Title: Validation of Spectra and Phase in Sub-1 cm-1 Resolution Sum-Frequency Generation Vibrational Spectroscopy through Internal Heterodyne Phase-Resolved Measurement

Reliably determination of the spectral features and their phases in sum-frequency generation vibrational spectroscopy (SFG-VS) for surfaces with closely overlapping peaks has been a standing issue. Here we present two approaches towards resolving such issue. The first utilizes the high resolution and accurate lineshape from the recently developed sub-wavenumber high resolution broadband SFG-VS (HR-BB-SFG-VS), from which the detail spectral parameters, including relative spectral phases, of overlapping peaks can be determined through reliable spectral fitting. These results are further validated by using the second method that utilizes the azimuthal angle phase dependence of the z-cut α-quartz crystal, a common phase standard, through the spectral interference between the SFG fields of the quartz surface, as the internal phase reference, and the adsorbed molecular layer. Even though this approach is limited to molecular layers that can be transferred or deposited onto the quartz surface, it is simple and straightforward, as it requires only an internal phase standard with a single measurement that is free of phase drifts. More importantly, it provides unambiguous SFG spectral phase information of such surfaces. Using this method, the absolute phase of the molecular susceptibility tensors of the CH3, CH2 and chiral C-H groups in different Langmuir-Blodgett (LB) molecular monolayers and drop-cast peptide films are determined.
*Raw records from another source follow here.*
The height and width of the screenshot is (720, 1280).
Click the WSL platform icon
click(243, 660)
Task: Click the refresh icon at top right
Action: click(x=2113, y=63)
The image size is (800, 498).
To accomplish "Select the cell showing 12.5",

These two approaches are fully consistent with and complement to each other, making both easily applicable tools in SFG-VS studies. More importantly, as the HR-BB-SFG-VS technique can be easily applied to various surfaces and interfaces, such validation of the spectral and phase information from HR-BB-SFG-VS measurement demonstrates it as one most promising tool for interrogating the detailed structure and interactions of complex molecular interfaces.